# maritime and shiplovers' events 2009



## piosta (Jun 18, 2008)

what maritime / ship related events of interest to shiplover and shipspotter are scheduled for 2009 ?...

question would be the same as in the older letter shown below...

of course - one important event will be Shipspotting.com Summit...

some more events for 2009 are shown here:
http://ships.greenet.pl/_events/

but what would you add and recommend?...

what else?...

when and where are...
- any big ship modelling contests?...
- maritime conferences and trade shows?...
- significant ships visits?...
- shiplovers / collectors fairs?...
- port and waterfront festivals?...
- "open days" at maritime companies (eg. port terminals, shipyards) and onboard ships?...
- tug parades or races?...

etc., etc. 


- - - - -


I am compiling a calendar of maritime events for Polish maritime magazine

please, be so kind as to report any forthcoming event anywhere in the world HERE, in this thread

wherever possible, provide details or address of the Web page with detailed information...


please, find out (below), what types of events are most suitable for this list...


I am looking for help in compiling a calendar of events in 2008 for one maritime and shiplovers' magazine, but posting events here, in this thread, will be beneficial to everyone...

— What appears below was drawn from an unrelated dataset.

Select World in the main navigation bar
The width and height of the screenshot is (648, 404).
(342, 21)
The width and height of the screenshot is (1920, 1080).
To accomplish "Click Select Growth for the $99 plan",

further below I am posting the first batch of events listing I compiled [ for 2008 - this is an old letter quoted ]...
sorry it is in Polish, but I have no time now to translate it...
however it is partly intuitive and some information are "universal" (such as dates) and some names of events are quoted in original language (usually English), so my listing may still be of some use also for non-Polish speakers...
after all, most events have website addresses attached, so you can always check out for information in English for yourself...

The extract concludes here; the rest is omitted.